Gaie, colorée, drôle, vive, spirituelle, la musique d’Emmanuel Chabrier réussit le pari de réjouir les cœurs sans jamais tomber dans la facilité. Le musicien a pourtant pris son temps avant de choisir véritablement sa voie, puisqu’il travaillera une vingtaine d’années au ministère de l’Intérieur avant de se consacrer exclusivement à la musique en 1880. Il fréquentait pourtant bien avant cette date les milieux musicaux et artistiques du Paris du Second Empire et de la Troisième République.

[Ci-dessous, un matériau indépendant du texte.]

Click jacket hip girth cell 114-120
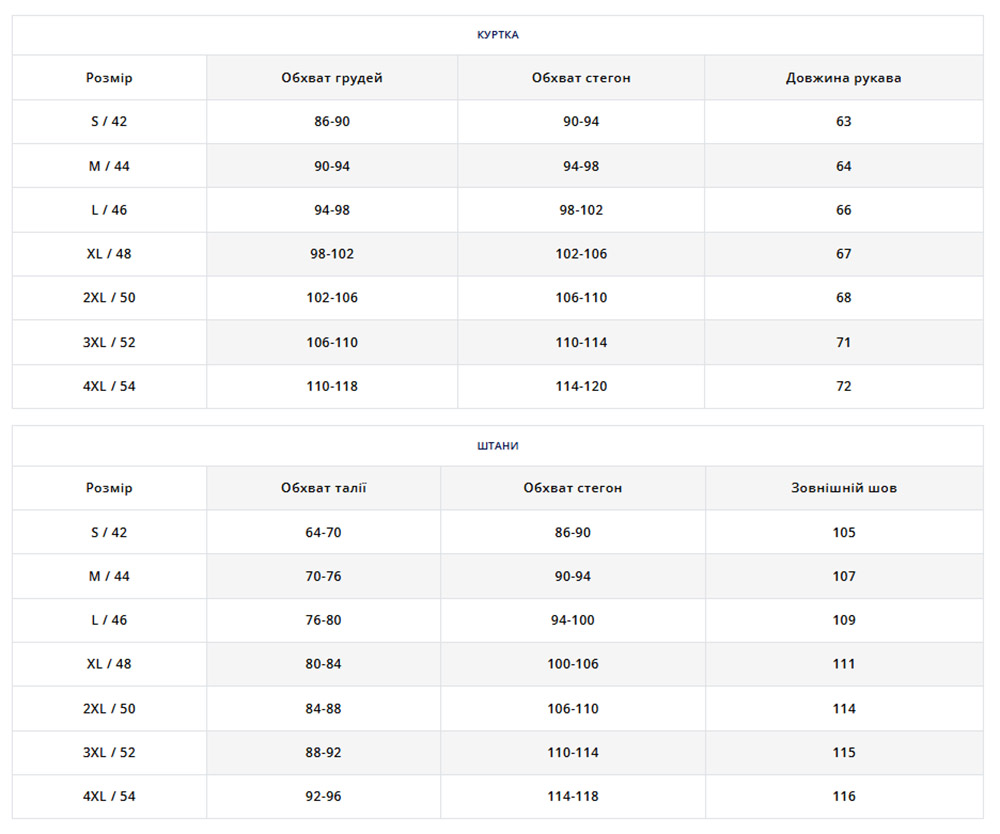This screenshot has height=834, width=1000. tap(581, 386)
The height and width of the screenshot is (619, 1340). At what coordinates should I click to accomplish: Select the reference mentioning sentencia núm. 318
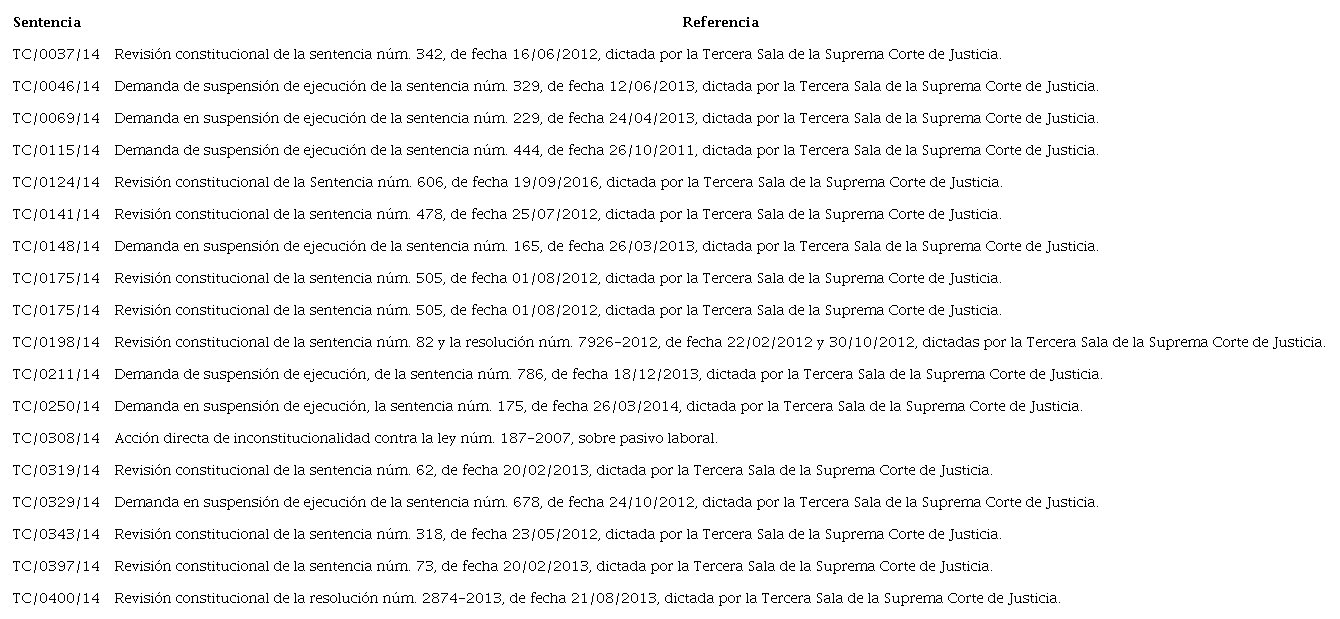coord(557,534)
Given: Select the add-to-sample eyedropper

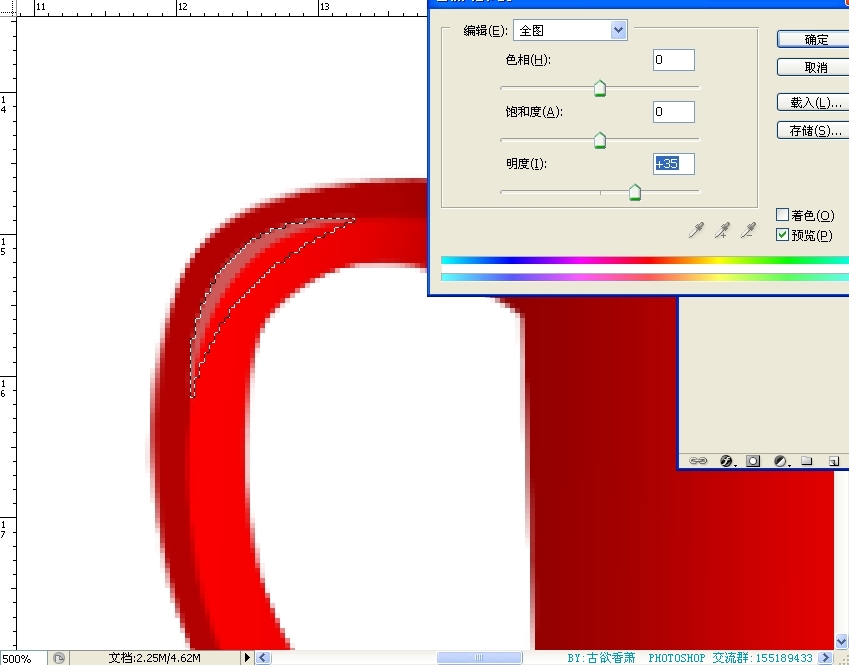Looking at the screenshot, I should coord(722,231).
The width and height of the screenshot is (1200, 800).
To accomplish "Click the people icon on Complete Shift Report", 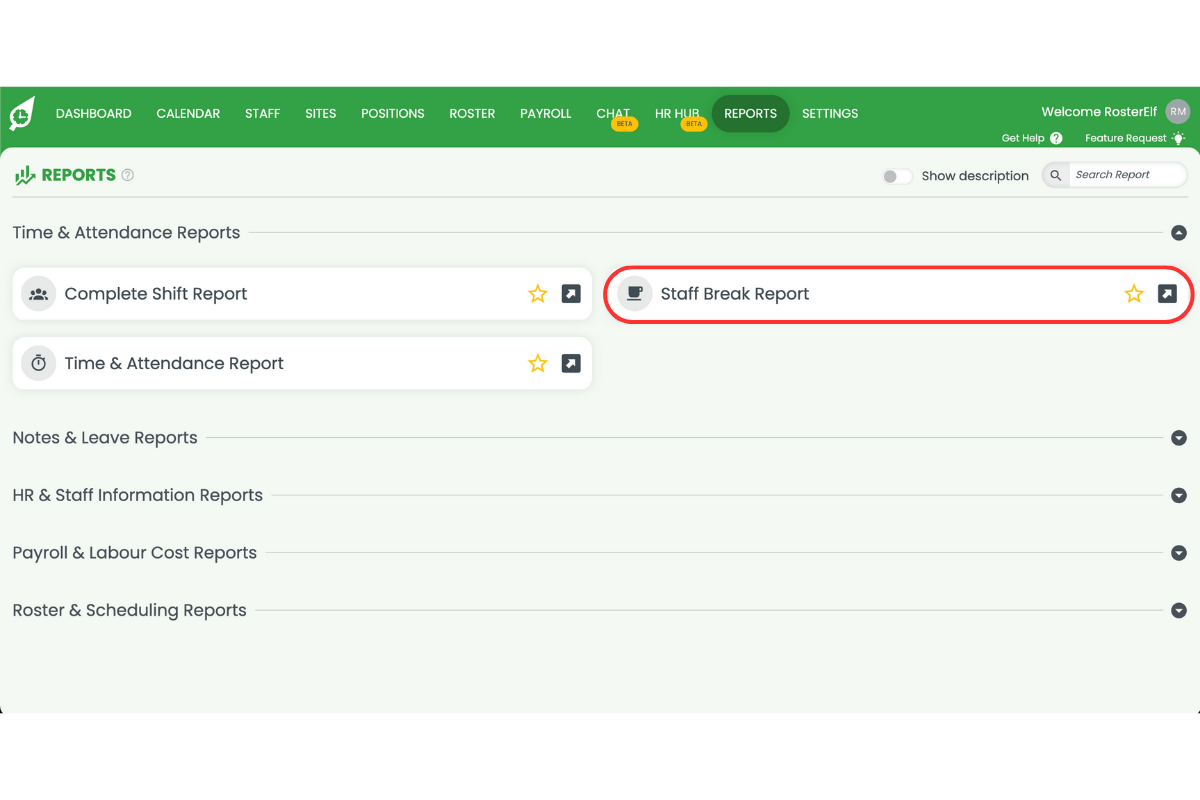I will tap(38, 293).
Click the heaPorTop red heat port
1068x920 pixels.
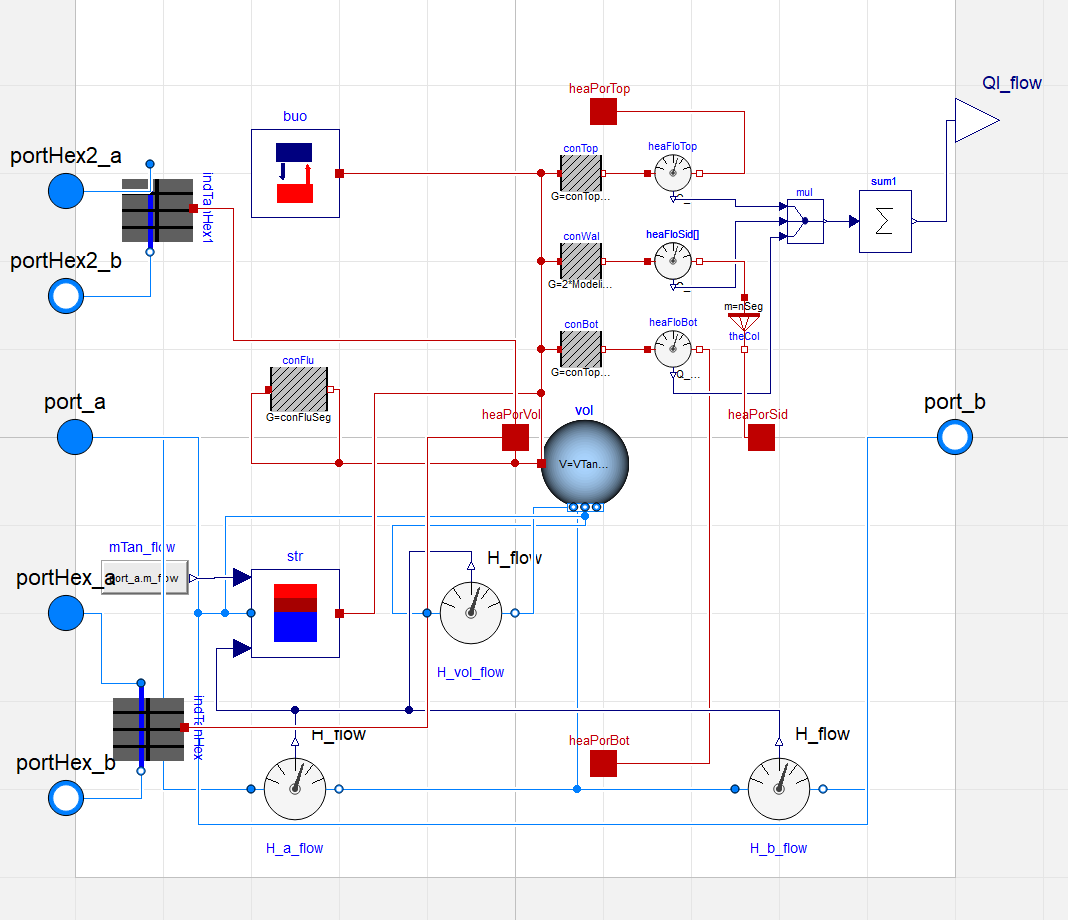[603, 112]
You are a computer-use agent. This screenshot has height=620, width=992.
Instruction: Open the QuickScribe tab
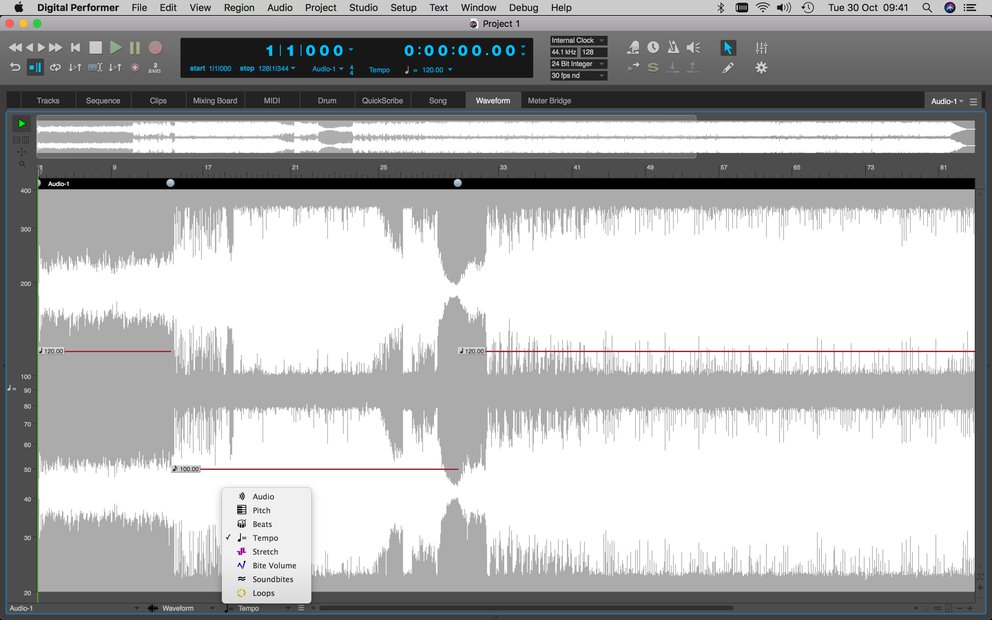pos(382,101)
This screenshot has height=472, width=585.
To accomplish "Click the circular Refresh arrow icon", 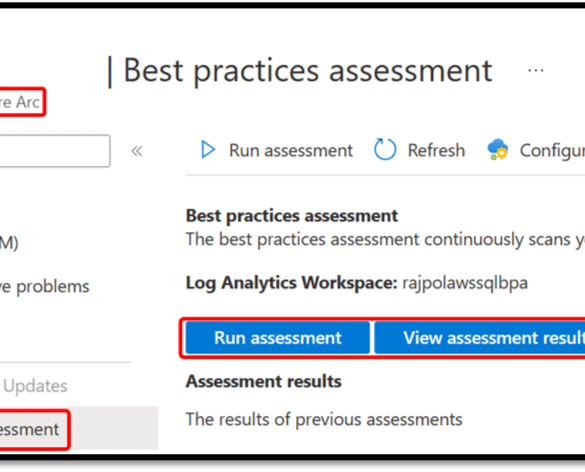I will point(385,150).
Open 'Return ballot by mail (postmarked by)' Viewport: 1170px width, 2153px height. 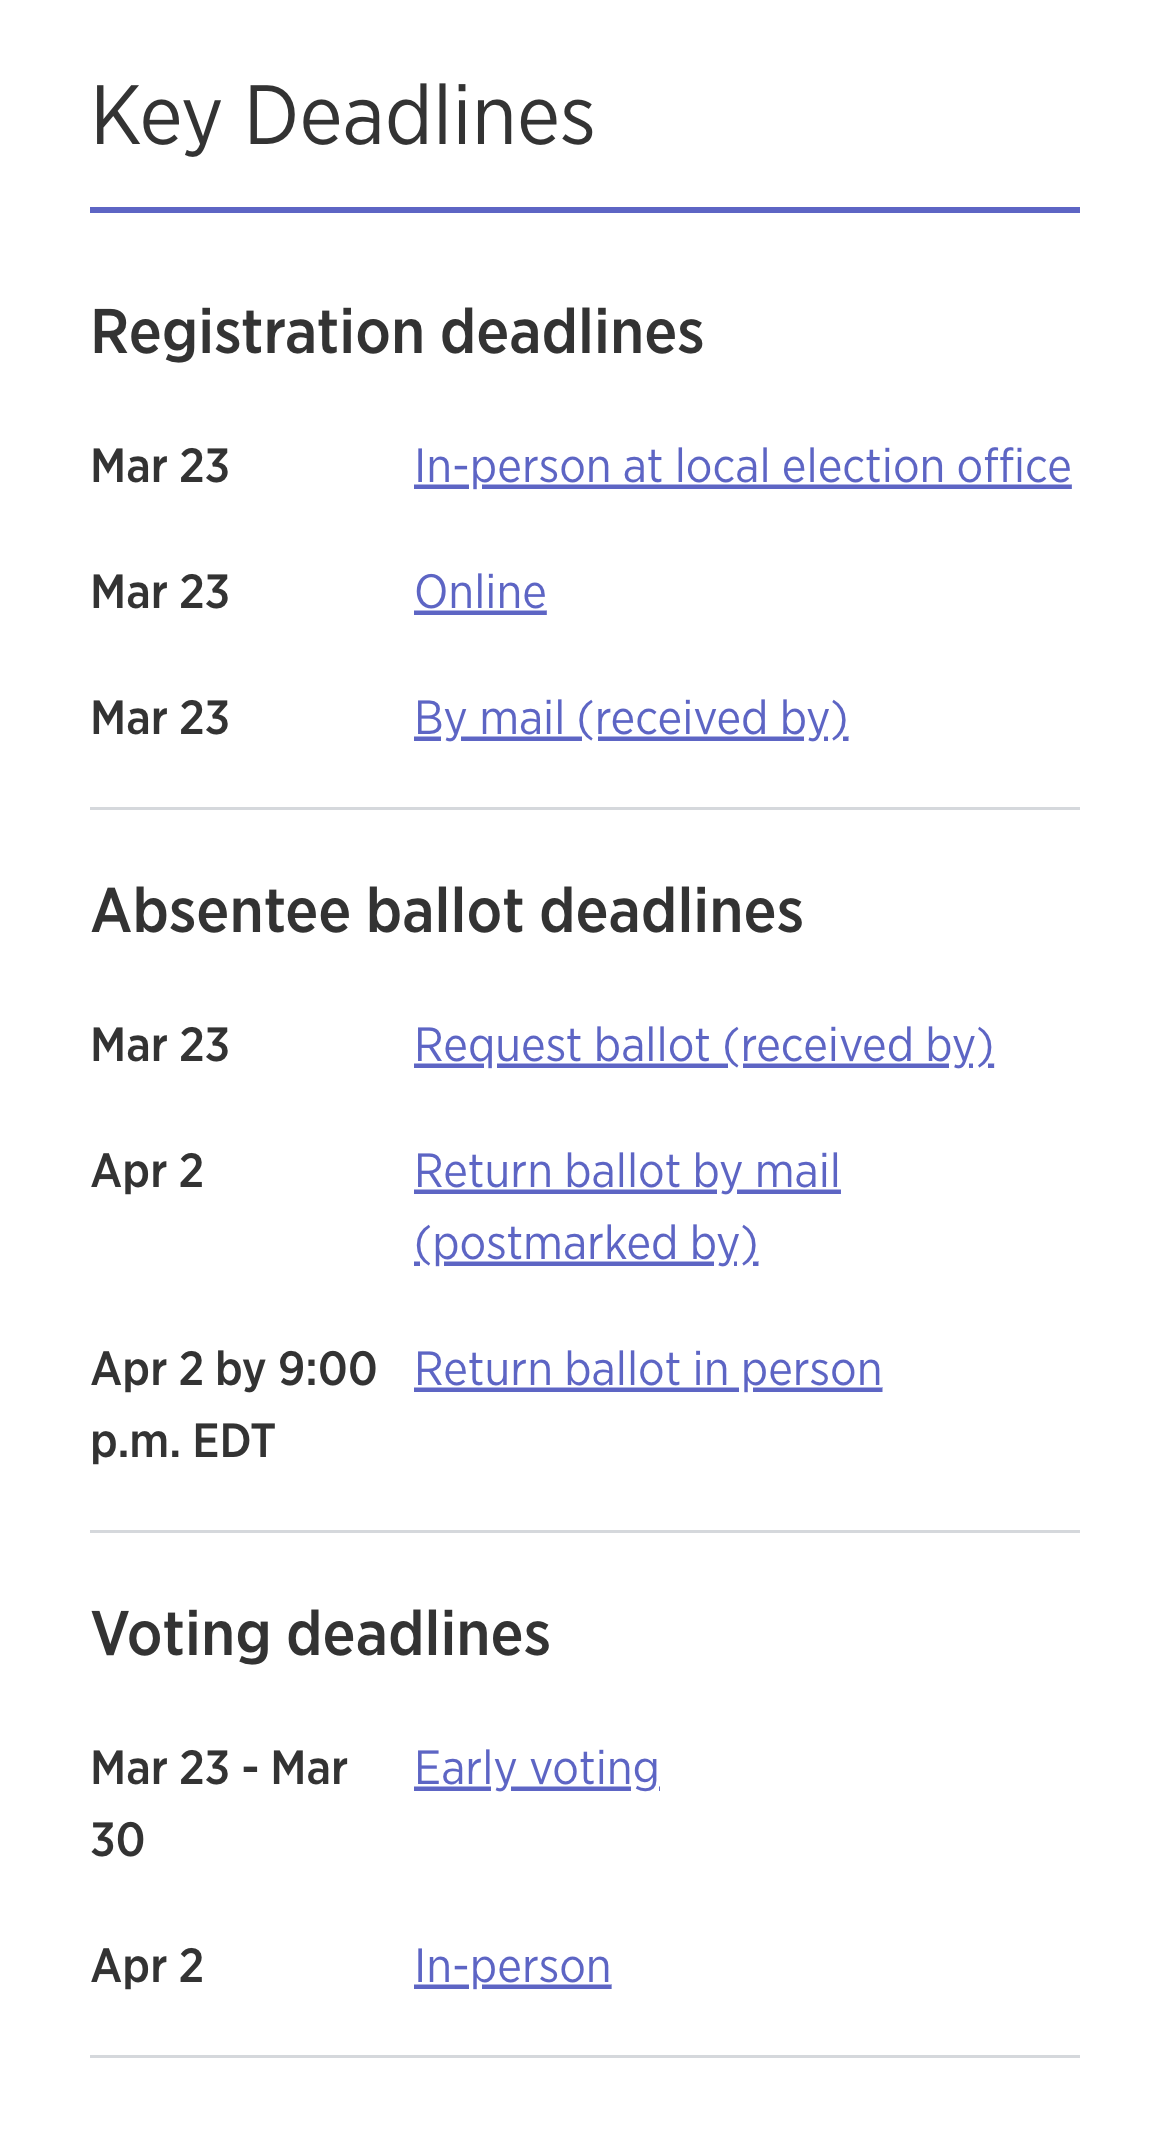click(x=628, y=1172)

Il est ainsi lié aussi bien à Saint-Saëns, Massenet, d’Indy, Manet qu’aux poètes parnassiens (Verlaine et Catulle Mendès lui écrivent d’ailleurs les livrets de ses opéras). L’Etoile en 1877 et Une éducation manquée deux ans plus tard marquent une première étape dans la reconnaissance du musicien, mais le véritable choc se produit en 1881 grâce à ses Pièces Pittoresques pour piano, chef d’œuvre de rythme et d’éloquence qui fait dire à César Franck que Chabrier est l’héritier des Couperin ou Rameau. En 1882, après quatre mois passés en Espagne, il rapporte dans ses bagages le matériel d’une rhapsodie pour orchestre, Espana, dont l’orchestration sera un miracle de lumière et de raffinement, confirmant l’adaptation réussie de certaines Pièces pittoresques dans la bien-nommée Suite pastorale. Cette décennie 1880 est vraiment celle de Chabrier, puisqu’il livre aussi les entraînantes Valses romantiques pour deux pianos, bientôt suivies des irrévérencieux Souvenirs de Munich, fantaisie d’après des thèmes de Wagner qui règle son sort au maître de Bayreuth (que Chabrier appréciait pourtant, mais sans tomber dans la wagnerolatrie). A l’opéra en revanche, Gwendoline et Le Roi malgré lui ne rencontrent pas le succès qu’ils méritent. Au début des années 1890, sa santé se dégrade fortement, occasionnant des pertes de mémoire et des crises de paralysie. Il achève sa Bourrée fantasque pour piano, mais ne parvient pas à en terminer l’orchestration, et son grand opéra Briséis ne pourra pas non plus voir le jour. Il s’éteint en 1894, laissant une œuvre faite d’équilibre et de clarté qui exercera une profonde influence sur Ravel, Satie ou Poulenc.